Exercise prompt: From the first line to the last, please reproduce the material exactly, skipping the pictures.

□ □ □

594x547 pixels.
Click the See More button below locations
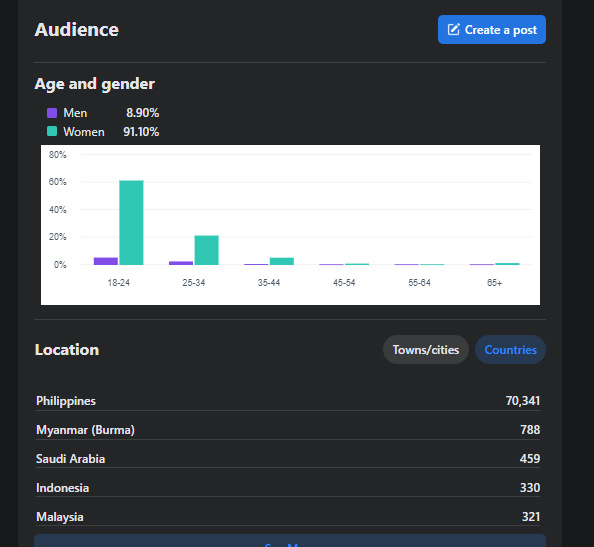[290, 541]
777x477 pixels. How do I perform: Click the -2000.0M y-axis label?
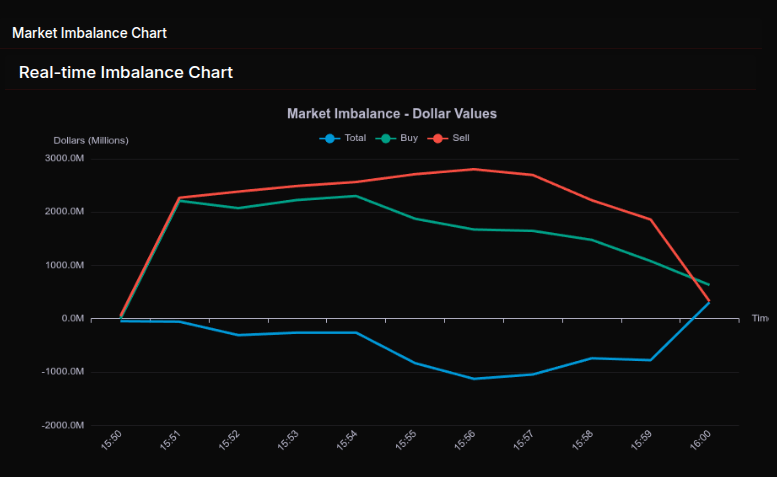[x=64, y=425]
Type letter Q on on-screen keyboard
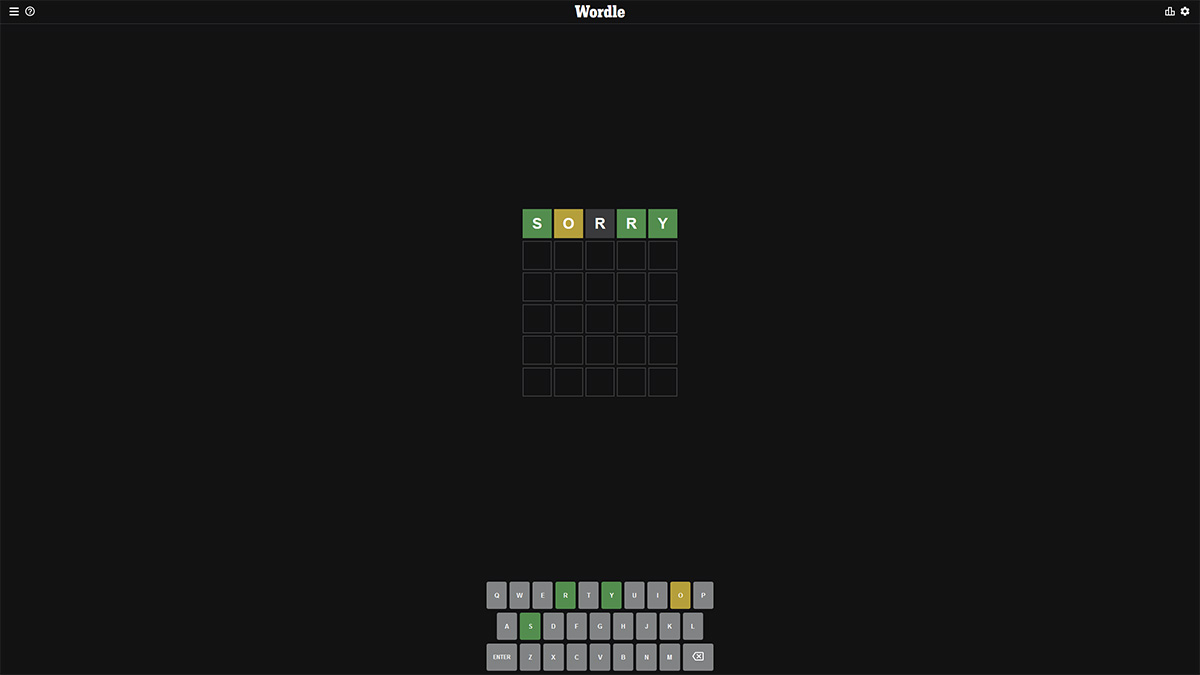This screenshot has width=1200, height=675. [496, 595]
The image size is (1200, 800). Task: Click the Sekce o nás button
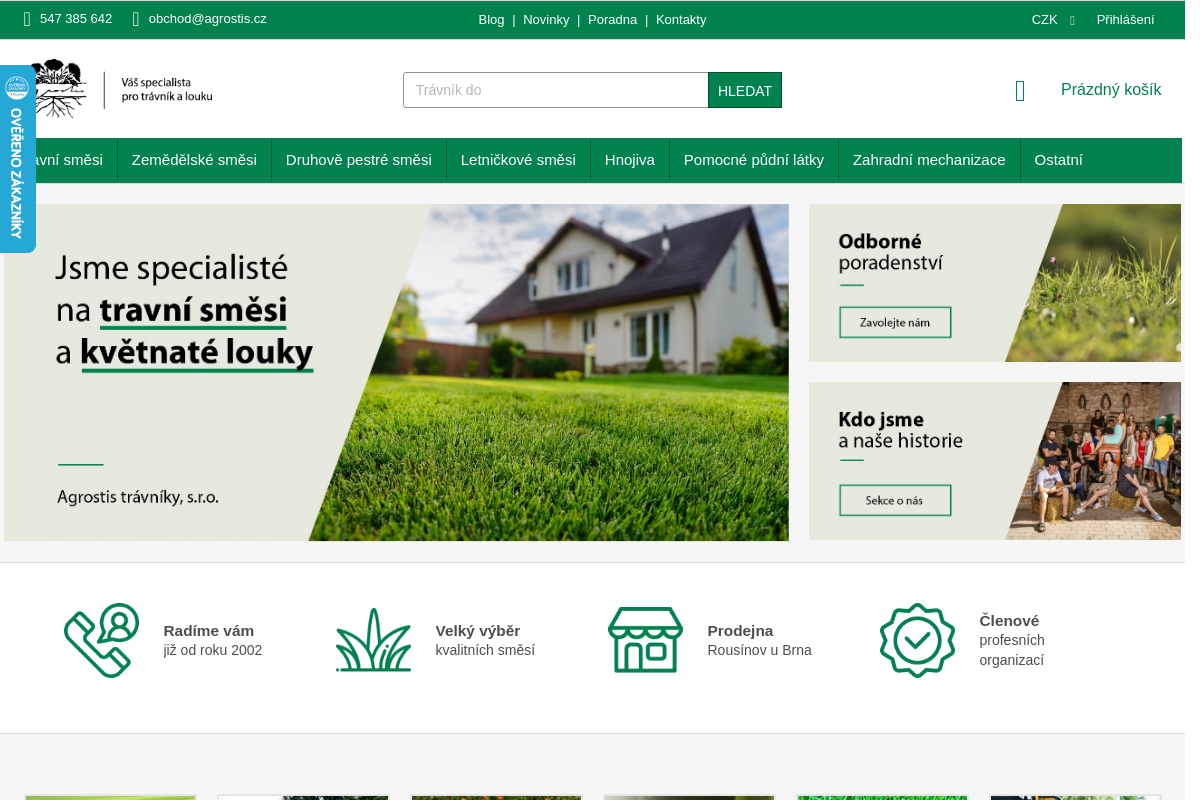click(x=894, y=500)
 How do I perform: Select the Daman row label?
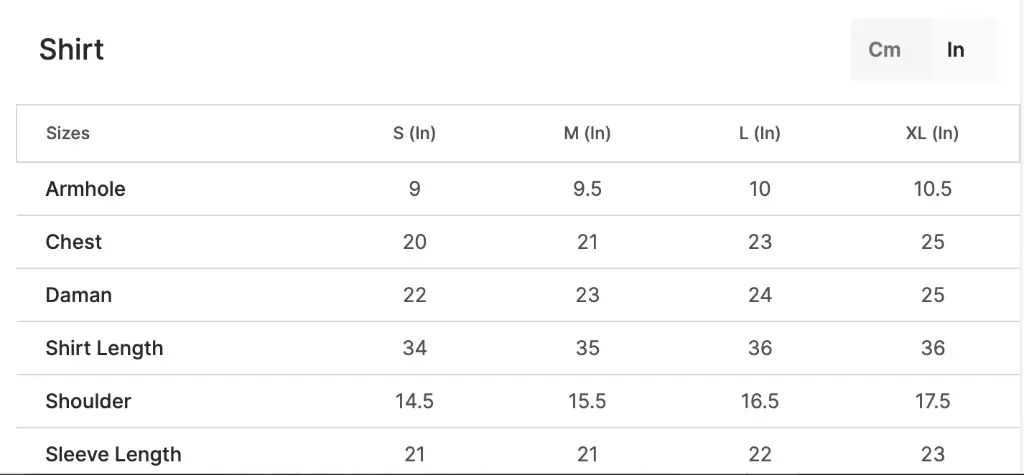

□ □ □

Answer for this exercise:
594x547 pixels.
Click the See More button below locations
[290, 541]
777x477 pixels. How do I perform: Click the -2000.0M y-axis label?
[x=64, y=425]
Type letter Q on on-screen keyboard
This screenshot has width=1200, height=675. [496, 595]
The image size is (1200, 800). Task: Click the Sekce o nás button
click(x=894, y=500)
 How do I perform: Select the Daman row label?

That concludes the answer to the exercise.